During the anti-Qaddafi rebellion, some Tubu formed the rebel-allied “Desert Shield Brigade,” which conducted long-range raids (a Tubu specialty) on Murzuk and al-Qatrun (Ennahar [Algiers], August 20, 2011; AFP, July 23, 2011). The Brigade was led by veteran Tubu militant Barka Wardagou, the former leader of the Niger-based Tubu movement Front armérevolutionnaire du Sahara (FARS), which has worked in cooperation with Tuareg militant groups in the past.

The Libyan Tubu claim that, rather than facilitating the entry of foreign militants, the local Tubu have formed their own border patrols to ensure Libya’s sovereignty in the absence of an effective central authority. According to Tubu representative Muhammad al-Sanusi, “Libya’s borders are a red line” (Now Lebanon, March 1).

Led by Isa Abd al-Majid, some Libyan Tubu organized resistance to the Qaddafi regime in 2007 by organizing the Tubu Front for the Salvation of Libya (TFSL), though al-Majid emphasized at the time that the movement was not seeking separation, only “the restitution of our rights” (al-Alam TV [Tehran], August 15, 2007). In light of the fighting in Sabha and the clashes between the Tubu and the Zuwaya Arabs of Kufra Oasis in February, al-Majid expressed the exasperation of the Libyan Tubu by announcing “the reactivation of the Tubu Front for the Salvation of Libya [TFSL] to protect the Tubu people from ethnic cleansing… If necessary, we will demand international intervention and work towards the creation of a state, as in South Sudan” (Libya Herald; March 28). With the TNC struggling to establish national institutions, separatist threats have even spread to the TNC’s powerbase in Cyrenaica. In mid-March, 3,000 representatives gathered in Benghazi to form an autonomous region in eastern Libya under the “Congress of the People of Barqa [the Arabic name for Cyrenaica)” led by Ahmad al-Zubay al-Sanusi, the grandson of King Idris al-Sanusi (1951-1969) (Jomhuri-ye Eslami [Tehran], March 22). The new autonomous region would hold about three-quarters of Libya’s known oil reserves.

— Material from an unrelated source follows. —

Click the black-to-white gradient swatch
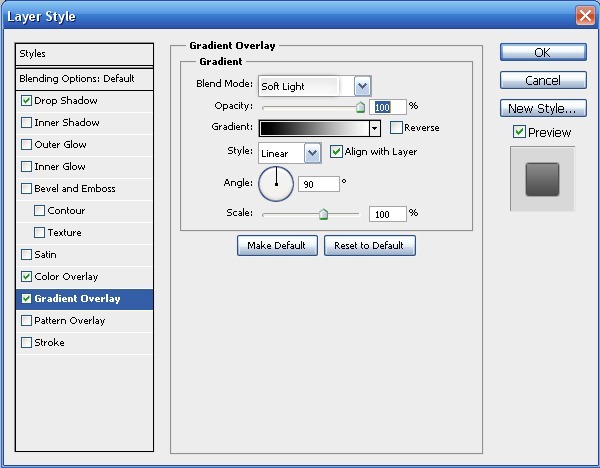 point(314,128)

According to Ahmat Saleh Boudoumi, a Tibesti Tubu and author of Voyages et conversation en pays toubou, “Relations between the Arabs and Tubu have always been bad. To be integrated with the Arabs… he must renounce his identity, [something] that the Tubus have always refused. Hence their marginalization in Libya” (Tahalil [Nouackchott], March 31).